Les missions locales ont les jeunes en ligne de mire… mais avec de bonnes intentions. Coup d’œil du côté du projet « Trajectoire jeunes »1, à Anderlecht.
A l’instar de ce que la mission locale d’Ixelles a développé depuis quelques années (le projet « Young Invest ») (voir encadré), la mission locale d’Anderlecht s’est aussi dotée d’un service entièrement dédié aux 18-30 ans, situé en bas des tours de logement du square Albert Ier. « Nous nous trouvons en quelque sorte en dessous des appartements où vivent les jeunes que nous cherchons à accrocher », sourit Yaël Wischnevsky, coordinatrice de « Trajectoire jeunes ».
Ce « public cible » est caractérisé par un parcours fait de décrochages, de problèmes scolaires, auxquels viennent souvent s’ajouter des facteurs liés au surendettement, à la santé, ou aux questions sociales. Et puis, chose importante, il habite dans la zone « Canal-Midi » puisque le projet « Trajectoires jeunes » est né il y a un peu moins d’un an dans le cadre du contrat de quartier couvrant celle-ci. Il faut dire qu’ici, comme dans d’autres communes bruxelloises, le chômage des jeunes est un problème endémique : sur les 40 % de personnes sans emploi dans le coin, 46 % d’entre elles sont âgées de 18 à 30 ans…
Une attitude souple
Face à cette situation, le projet de la mission locale tente d’apporter des solutions particulières pour ce public particulier. Un public « pour qui le dispositif classique des missions locales de type « permanences – suivi par un conseiller – mise en formation » ne convient pas toujours. Tout ce qui est lié à un parcours structuré pose problème », explique notre interlocutrice. Il n’empêche, le « premier contact » avec les 100 jeunes qui ont été suivis depuis que le projet existe a tout d’abord eu lieu par l’entremise d’une très classique permanence organisée les mardi et mercredi après-midi. Des séances d’information sont également organisées chez certains partenaires, comme le service jeunes du CPAS d’Anderlecht. « Au premier accueil, nous analysons la demande du jeune, nous voyons où il en est.
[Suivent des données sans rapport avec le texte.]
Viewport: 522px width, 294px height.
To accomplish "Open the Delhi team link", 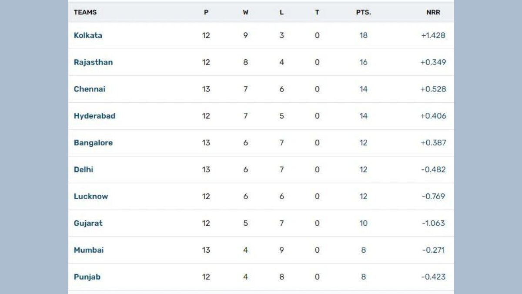I will point(84,169).
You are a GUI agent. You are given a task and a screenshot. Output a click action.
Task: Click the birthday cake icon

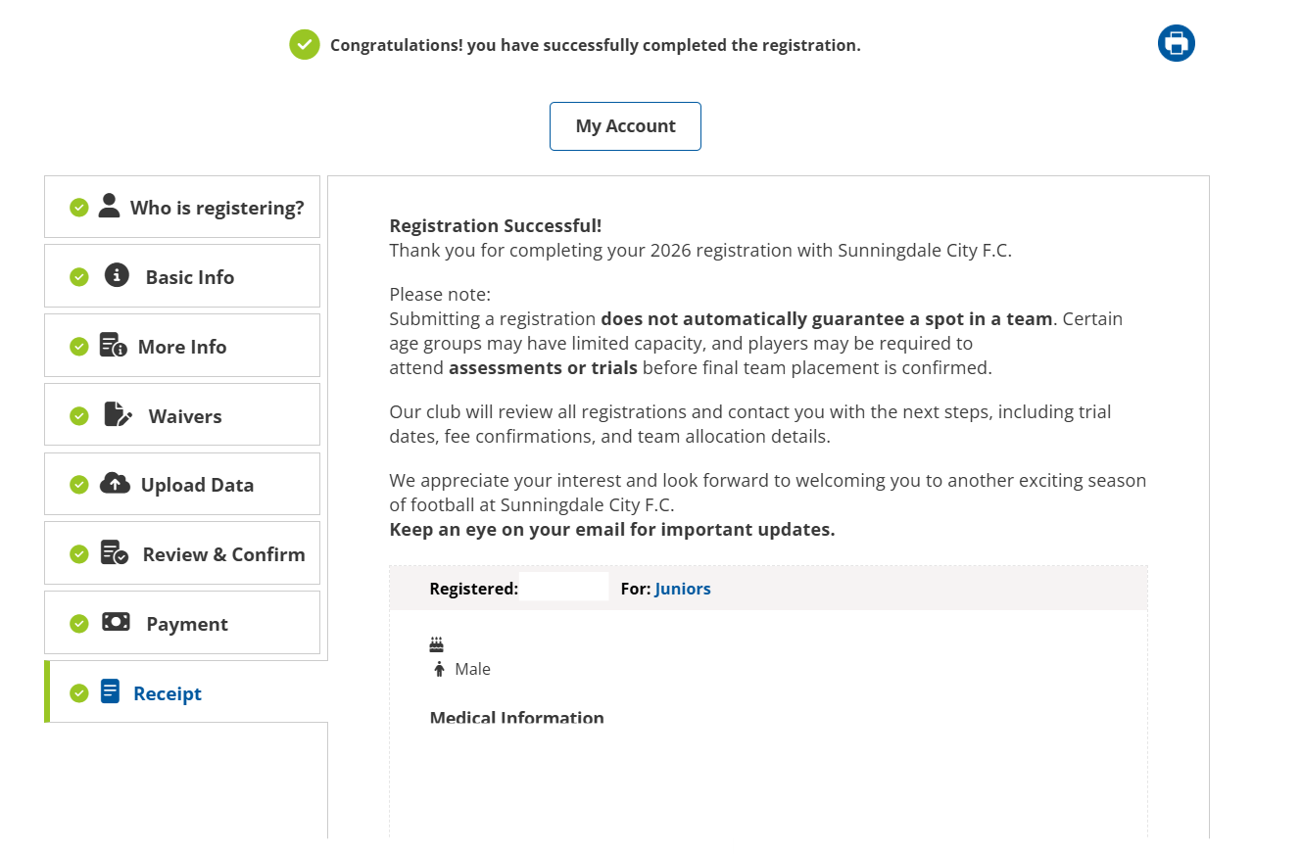pos(437,644)
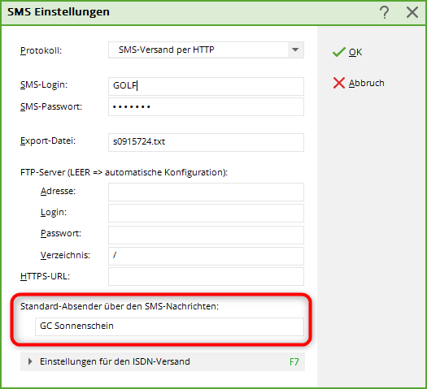Click into the SMS-Passwort field

click(x=206, y=107)
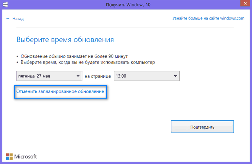252x164 pixels.
Task: Click Отменить запланированное обновление link
Action: coord(60,92)
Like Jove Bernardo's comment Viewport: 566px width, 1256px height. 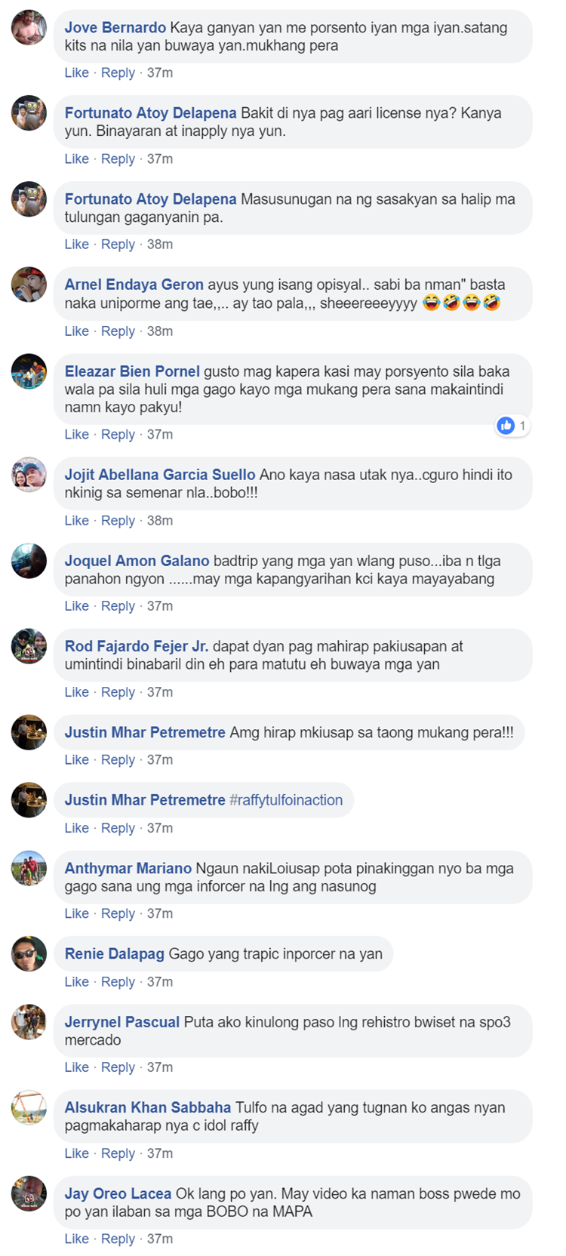pyautogui.click(x=76, y=72)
La plupart des jeunes qui viennent nous voir ont un projet professionnel, mais ils ne sont pas du tout au courant de ce en quoi consiste le monde du travail. Il y a aussi parfois des lacunes au niveau de l’attitude, du comportement. Nous travaillons donc là-dessus et nous essayons de convenir de deux ou trois choses à faire », détaille Yaël Wischnevsky. Un jobcoaching « traditionnel » est aussi prévu, avec suivi pendant six mois une fois un travail obtenu.
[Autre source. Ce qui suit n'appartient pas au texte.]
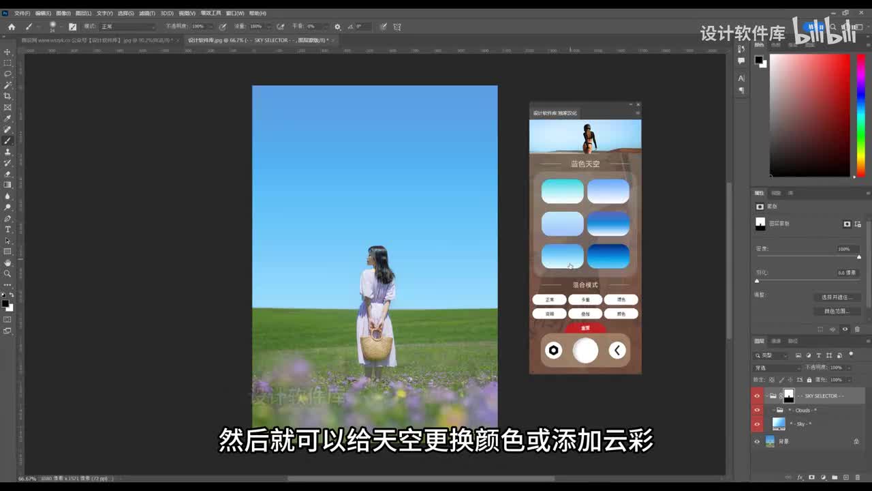Open the brush blend mode 正常 dropdown
872x491 pixels.
click(127, 27)
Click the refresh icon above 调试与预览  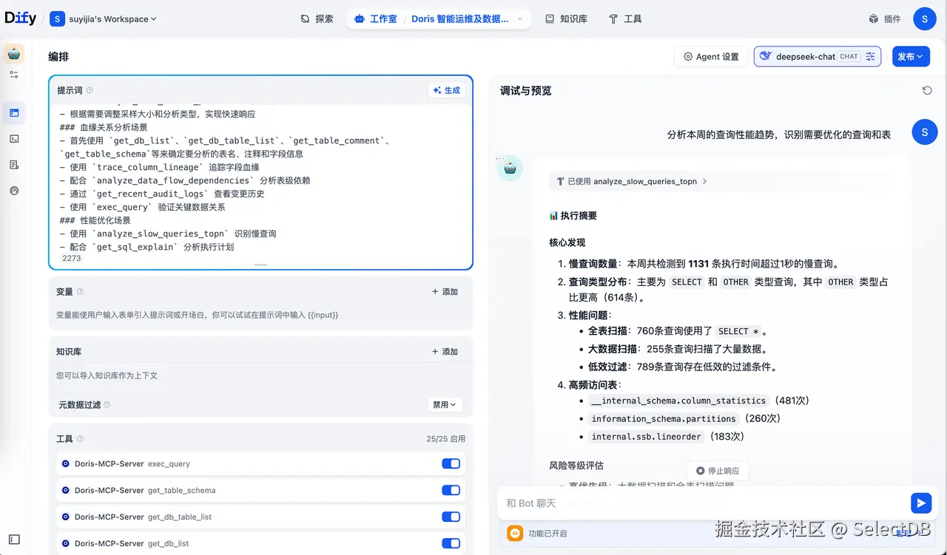(928, 90)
Là où la « touche » du projet se fait plus spécifique, c’est dans la suite des opérations. « Trajectoire jeunes » tente en effet d’adopter une attitude souple face à ce public en difficulté et à certains problèmes de ponctualité ou de manque de résultats. « En cas de retard ou d’absence à un entretien, le conseiller va rappeler le jeune, en discuter avec lui », illustre la coordinatrice. Jusqu’il y a peu, en cas de difficultés persistantes, le jeune pouvait être redirigé vers un « module de remotivation » qui travaillait sur certaines compétences transversales comme la communication, l’organisation, le tout sur une période de quatre semaines.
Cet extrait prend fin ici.